An artisanally crafted blog curated by Cooking Lager for discerning readers of beer bloggery

Monday, 20 July 2009

Beer Books

Since becoming an avid beer blog reader, enjoying the tales of the ale that people record in regard to their boozing, I have become aware of the professional beer writer’s. Names like Brown, Jackson and Protz, names to revere’s as they actually make a living out of it. What? Go figure. People buy books on beer? They must do or otherwise there would be no living in it and beer writers would have to get proper jobs.

If anything it is a sign of the sophistication of our global economy that enables degrees of specialisation to the degree of creating such things as professional footballers, singers, and even beer writers.

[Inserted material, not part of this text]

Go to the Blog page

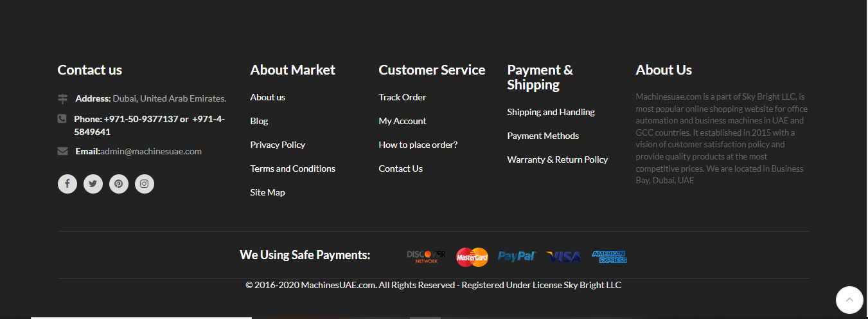pos(259,121)
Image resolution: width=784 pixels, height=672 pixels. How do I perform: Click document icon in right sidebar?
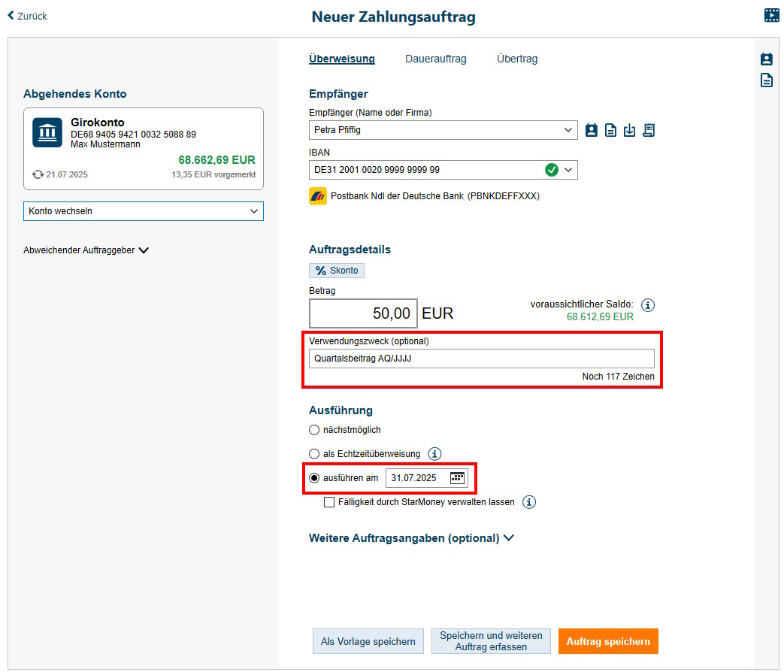[x=766, y=80]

Being a progressive sort of beer enthusiast, not for me the self limiting worship of only cooking lager, I am willing to drink anything if it’s cheap enough, I have on occasion broke the cooking lager code and drank other things. British cooking lager enthusiasts often look backward only to the past, attempting to preserve dying brands (in the UK) like Hofmeister, XXXX & Miller Lite. It’s about the preservation of tradition more than enthusiasm for interesting new innovation, unlike the craft cooking lager scene abroad, where beer is all the fashion.

But not for me, as a progressive I am keen to appreciate an ever wider circle of cheap grog. So long as it’s cheap and doesn’t send you blind, or at least only temporarily sends you blind, I’ll give it a go.

With this progressive attitude in mind I thought I’d read a book on beer. Pete’s Brown’s “Hops and Glory” is all the rage, but I’ve been beaten to the punch by dozens of other blogs, and anyway all the beer books on Amazon, tomes by the greats like Protz and Jackson cost over a fiver! For a fiver I can buy a week’s supply of cooking lager!

The answer came in a charity shop. There was an old copy of “Man walks into a pub”, marked up at 70p. A bit of bargaining with the old dear behind the counter and I got it down to 50p. “Bit tatty this book, give you 50p?”, “It’s for charity, sir. We sell things for charity”, “50p to whatever your collecting for is better than nowt”, withering look of scorn, “okay then sir, 50p it is”. Now I can take a look of withering scorn from a dotty old bat. 20p is 20p. Now you may think that it’s all for charity and I should have forked out the extra 20p, but charity begins with yours truly.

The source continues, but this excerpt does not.